- Developer: VideoLAN
- Stable release: 1.6.0 / July 29, 2026; 30 days ago
- Written in: C
- Operating system: Linux, BSD, BeOS Windows 95 and later Mac OS X, Solaris, HP-UX
- Platform: Portable
- Type: Library
- License: GNU GPL v2
- Website: www.videolan.org/developers/libdvdcss.html
- Repository: code.videolan.org/videolan/libdvdcss ;

= Libdvdcss =

Software library for decrypting DVD movies

libdvdcss (or libdvdcss2 in some repositories) is a free and open-source software library for accessing DVDs encrypted with Content Scramble System (CSS). libdvdcss is part of the VideoLAN project and is used by VLC media player and other media player software, such as Ogle, xine-based players, and MPlayer.

==Usage==
Libdvdcss alone is only a library and cannot play DVDs. DVD player applications, such as VLC media player, use this library to decrypt DVDs. Libdvdcss is optional in many open-source DVD players, but without it, only non-encrypted discs will play.
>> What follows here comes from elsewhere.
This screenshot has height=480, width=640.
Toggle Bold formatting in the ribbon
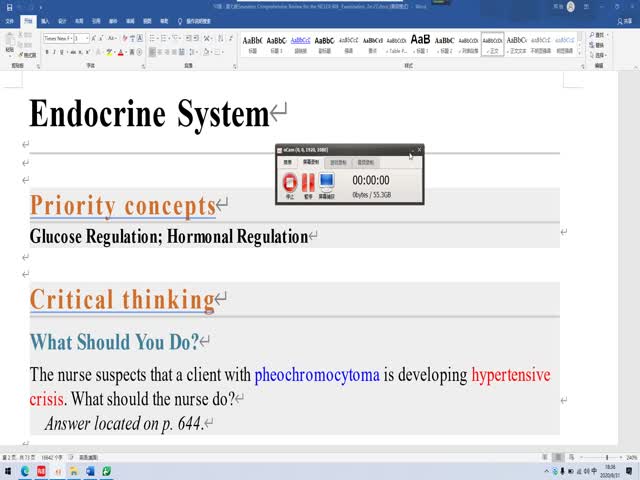[47, 52]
Using HandBrake or VidCoder for DVD ripping requires that one install libdvdcss (with compilation or Homebrew on macOS).
==Comparison with DeCSS==
libdvdcss is not to be confused with DeCSS, one of the first free computer programs capable of decrypting CSS. DeCSS uses a cracked DVD player key to perform authentication, whereas libdvdcss uses a generated list of possible player keys. If none of the keys work (for instance, when the DVD drive enforces DVD region codes), libdvdcss brute-forces the key, ignoring the DVD's region code (if any).

==Distribution==
The legal status of libdvdcss is controversial but there has been—unlike DeCSS—no known legal challenge to it as of June 2022.
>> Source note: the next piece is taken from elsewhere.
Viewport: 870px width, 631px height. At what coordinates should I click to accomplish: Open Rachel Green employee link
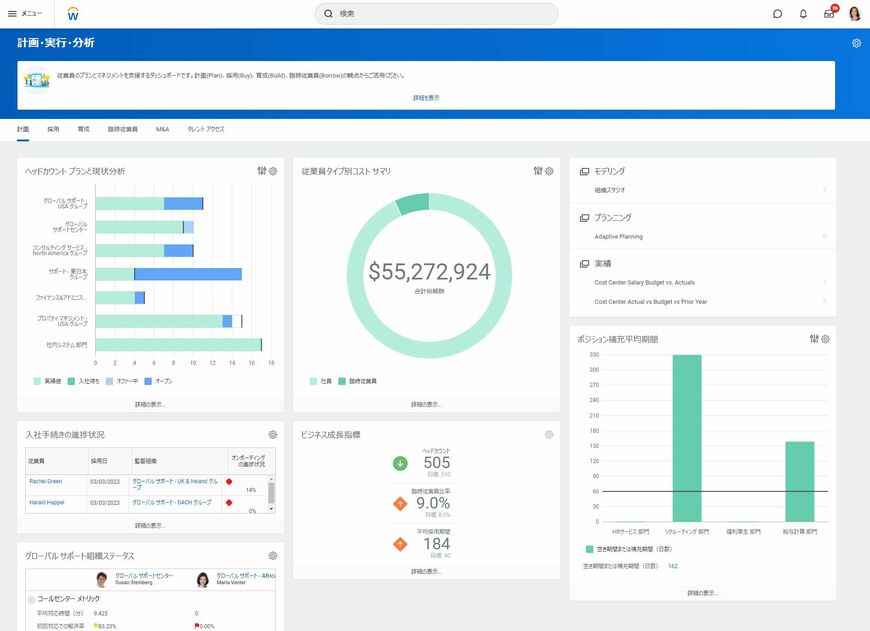pyautogui.click(x=45, y=481)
Many Linux distributions do not contain libdvdcss (for example, Debian, Ubuntu, Fedora and openSUSE) due to fears of running afoul of DMCA-style laws, but they often provide the tools to let the user install it themselves. For example, it used to be available in Ubuntu through Medibuntu, which is no longer available.

Distributions which come pre-installed with libdvdcss include BackTrack, CrunchBang Linux, LinuxMCE, Linux Mint, PCLinuxOS, Puppy Linux 4.2.1, Slax, Super OS, Pardus, and XBMC Live. It is also in Arch Linux and Void Linux official package repositories.